A dc voltage restorer (dc-VR) with optimal droop control is developed to reduce the power loss and solve the dynamic current imbalance simultaneously of the zonal dc distribution system integrating multi-parallel energy storage. Firstly, the power loss model composed of line loss and converter loss is built and it is proved to be a strictly convex function with respect to droop coefficients, which indicates the power loss can be mitigated by optimizing the current distribution. Thus, an image-based droop optimization method is proposed to search for the optimal droop coefficients. Then, the economy of voltage compensation on power loss reduction is investigated and an ESS-combined dc-VR is designed, including an interleaved parallel architecture and a capacitor-integrated electric spring (C-ES).

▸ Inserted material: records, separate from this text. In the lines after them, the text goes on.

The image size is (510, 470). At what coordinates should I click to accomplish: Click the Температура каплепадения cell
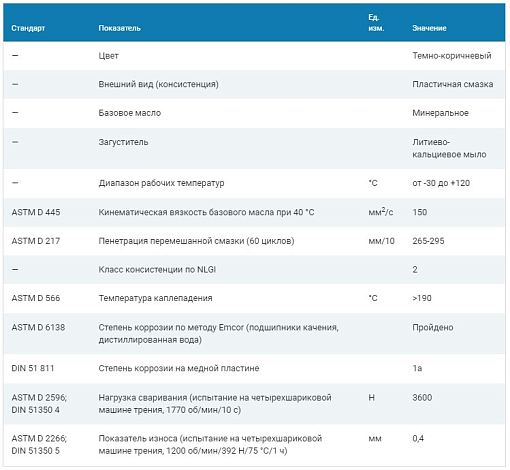coord(155,298)
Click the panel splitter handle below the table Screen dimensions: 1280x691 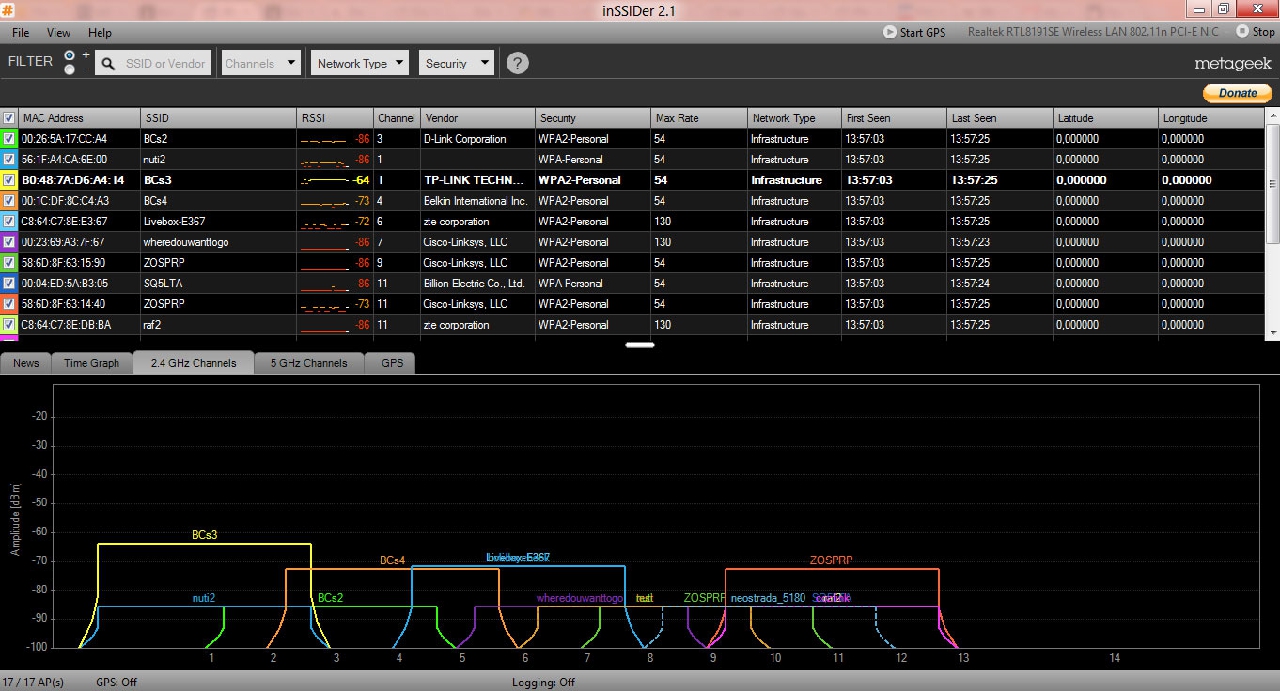coord(640,345)
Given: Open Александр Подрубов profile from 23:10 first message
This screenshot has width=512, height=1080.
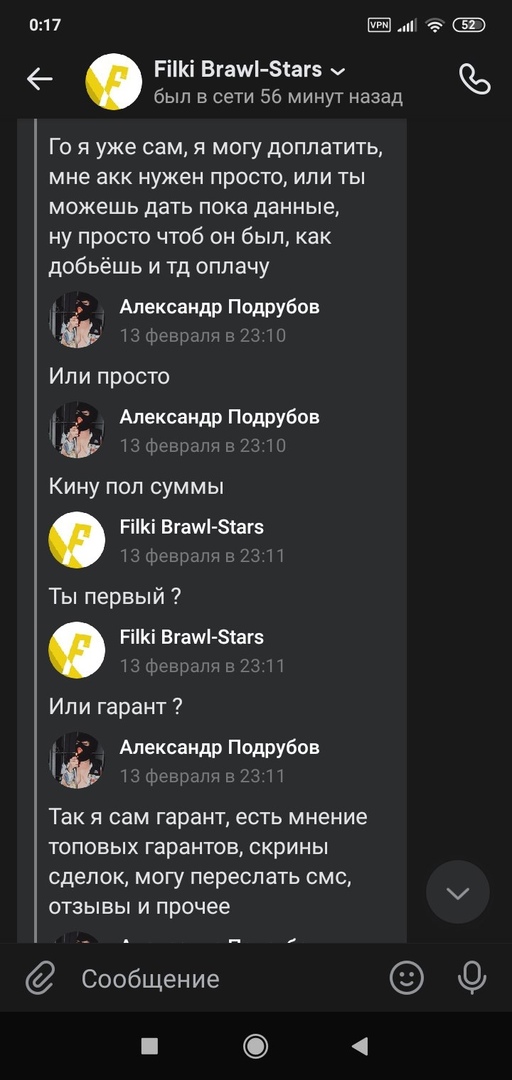Looking at the screenshot, I should pos(219,307).
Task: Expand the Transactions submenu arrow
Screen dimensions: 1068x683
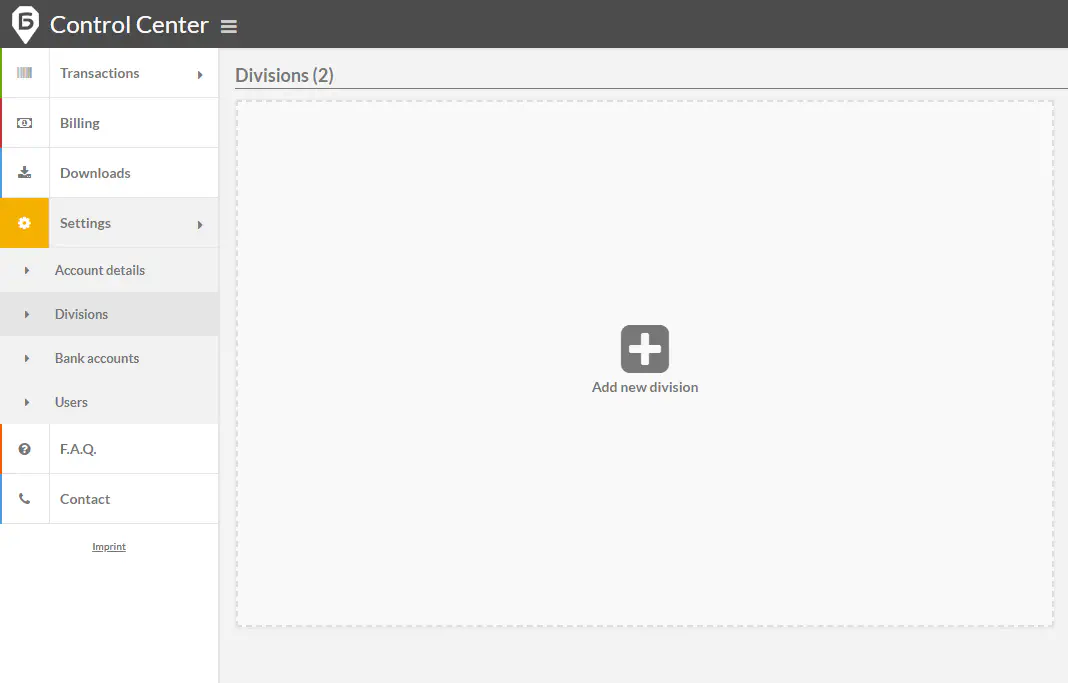Action: point(200,75)
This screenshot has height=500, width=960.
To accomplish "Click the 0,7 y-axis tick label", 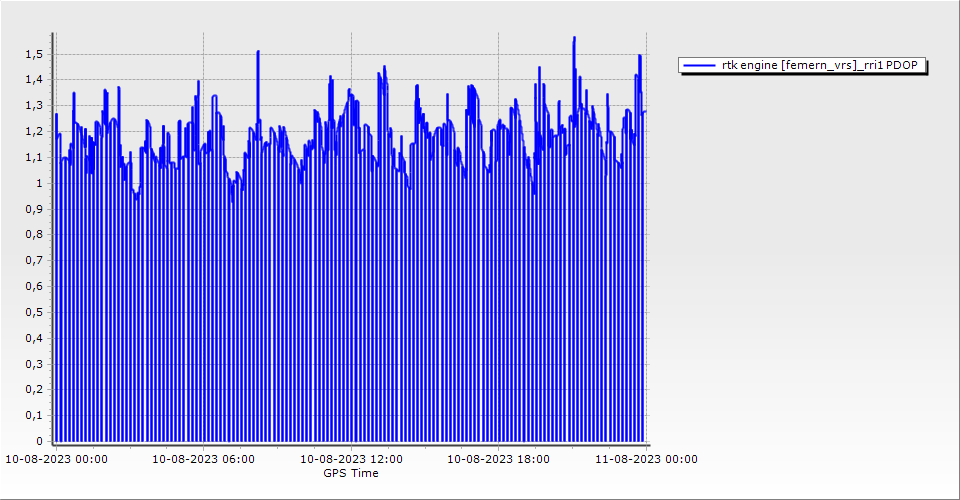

Unified virtual inertia is proposed for interleaved parallel bridge arms to make their dynamic performance consistent. And the newly introduced C-ES can keep the bus voltage at the rated level to reduce the system cost. Therefore, the problem of dynamic currents imbalance is addressed from the points of converter structure (dc-VR) and control system (unified inertia), and the power loss can be reduced by voltage recovery (C-ES) and optimizing the current reallocation which is achieved by updating sharing coefficients from the image-based droop optimization method. Finally, the simulation cases validate the effectiveness of the proposed optimal-droop dc-VR on dynamic current balance and power loss reduction, and hardware in the loop experiment results prove the consistent dynamic characteristics of the dc-VR's arms.